▶ Goal of the exercise
Set down all of the records word for word.
--- Data supplied ---
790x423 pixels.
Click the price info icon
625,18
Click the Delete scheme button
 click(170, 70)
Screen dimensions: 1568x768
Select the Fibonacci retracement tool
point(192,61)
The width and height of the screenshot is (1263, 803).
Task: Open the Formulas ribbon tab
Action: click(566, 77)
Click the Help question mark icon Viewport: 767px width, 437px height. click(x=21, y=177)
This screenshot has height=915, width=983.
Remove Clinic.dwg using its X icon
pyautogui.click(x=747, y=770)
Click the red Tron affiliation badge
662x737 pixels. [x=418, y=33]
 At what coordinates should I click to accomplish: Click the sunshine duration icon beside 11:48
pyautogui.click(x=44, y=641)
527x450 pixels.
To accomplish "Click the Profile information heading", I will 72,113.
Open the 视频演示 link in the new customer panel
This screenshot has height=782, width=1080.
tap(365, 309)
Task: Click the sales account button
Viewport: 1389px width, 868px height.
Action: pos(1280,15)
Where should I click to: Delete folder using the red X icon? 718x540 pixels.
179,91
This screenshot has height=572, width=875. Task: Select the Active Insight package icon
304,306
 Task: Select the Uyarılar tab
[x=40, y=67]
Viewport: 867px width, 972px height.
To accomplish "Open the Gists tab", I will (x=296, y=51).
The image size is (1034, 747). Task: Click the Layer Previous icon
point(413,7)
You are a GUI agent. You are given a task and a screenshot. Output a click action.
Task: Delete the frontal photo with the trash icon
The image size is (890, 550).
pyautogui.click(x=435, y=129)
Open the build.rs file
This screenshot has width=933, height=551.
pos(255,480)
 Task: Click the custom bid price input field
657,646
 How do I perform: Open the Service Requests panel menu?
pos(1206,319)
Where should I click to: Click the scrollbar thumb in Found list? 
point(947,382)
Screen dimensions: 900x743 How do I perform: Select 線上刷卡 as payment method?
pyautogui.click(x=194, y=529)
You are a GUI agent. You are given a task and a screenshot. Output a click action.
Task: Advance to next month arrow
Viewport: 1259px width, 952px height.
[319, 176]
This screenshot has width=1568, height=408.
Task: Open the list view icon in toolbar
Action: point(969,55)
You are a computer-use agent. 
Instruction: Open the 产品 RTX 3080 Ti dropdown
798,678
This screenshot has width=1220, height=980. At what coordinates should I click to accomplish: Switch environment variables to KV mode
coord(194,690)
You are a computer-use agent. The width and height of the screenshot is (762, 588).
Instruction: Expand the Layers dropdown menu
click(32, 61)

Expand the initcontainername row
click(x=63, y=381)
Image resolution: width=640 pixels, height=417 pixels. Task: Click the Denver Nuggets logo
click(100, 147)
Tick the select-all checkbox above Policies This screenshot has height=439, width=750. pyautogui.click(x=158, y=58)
---
▶ Task result
790x423 pixels.
Click the price info icon
625,18
Click the Delete scheme button
 click(170, 70)
Screen dimensions: 1568x768
Select the Fibonacci retracement tool
point(192,61)
The width and height of the screenshot is (1263, 803).
Task: Open the Formulas ribbon tab
Action: click(566, 77)
Click the Help question mark icon Viewport: 767px width, 437px height. click(x=21, y=177)
This screenshot has height=915, width=983.
Remove Clinic.dwg using its X icon
pyautogui.click(x=747, y=770)
Click the red Tron affiliation badge
662x737 pixels. [x=418, y=33]
 At what coordinates should I click to accomplish: Click the sunshine duration icon beside 11:48
pyautogui.click(x=44, y=641)
527x450 pixels.
To accomplish "Click the Profile information heading", I will 72,113.
Open the 视频演示 link in the new customer panel
This screenshot has height=782, width=1080.
tap(365, 309)
Task: Click the sales account button
Viewport: 1389px width, 868px height.
Action: pos(1280,15)
Where should I click to: Delete folder using the red X icon? 718x540 pixels.
179,91
This screenshot has height=572, width=875. Task: Select the Active Insight package icon
304,306
 Task: Select the Uyarılar tab
[x=40, y=67]
Viewport: 867px width, 972px height.
To accomplish "Open the Gists tab", I will (x=296, y=51).
The image size is (1034, 747). Task: Click the Layer Previous icon
point(413,7)
You are a GUI agent. You are given a task and a screenshot. Output a click action.
Task: Delete the frontal photo with the trash icon
The image size is (890, 550).
pyautogui.click(x=435, y=129)
Open the build.rs file
This screenshot has width=933, height=551.
pos(255,480)
 Task: Click the custom bid price input field
657,646
 How do I perform: Open the Service Requests panel menu?
pos(1206,319)
Where should I click to: Click the scrollbar thumb in Found list? 
point(947,382)
Screen dimensions: 900x743 How do I perform: Select 線上刷卡 as payment method?
pyautogui.click(x=194, y=529)
You are a GUI agent. You are given a task and a screenshot. Output a click action.
Task: Advance to next month arrow
Viewport: 1259px width, 952px height.
[319, 176]
This screenshot has width=1568, height=408.
Task: Open the list view icon in toolbar
Action: point(969,55)
You are a computer-use agent. 
Instruction: Open the 产品 RTX 3080 Ti dropdown
798,678
This screenshot has width=1220, height=980. At what coordinates should I click to accomplish: Switch environment variables to KV mode
coord(194,690)
You are a computer-use agent. The width and height of the screenshot is (762, 588).
Instruction: Expand the Layers dropdown menu
click(32, 61)

Expand the initcontainername row
click(x=63, y=381)
Image resolution: width=640 pixels, height=417 pixels. Task: Click the Denver Nuggets logo
click(100, 147)
Tick the select-all checkbox above Policies This screenshot has height=439, width=750. pyautogui.click(x=158, y=58)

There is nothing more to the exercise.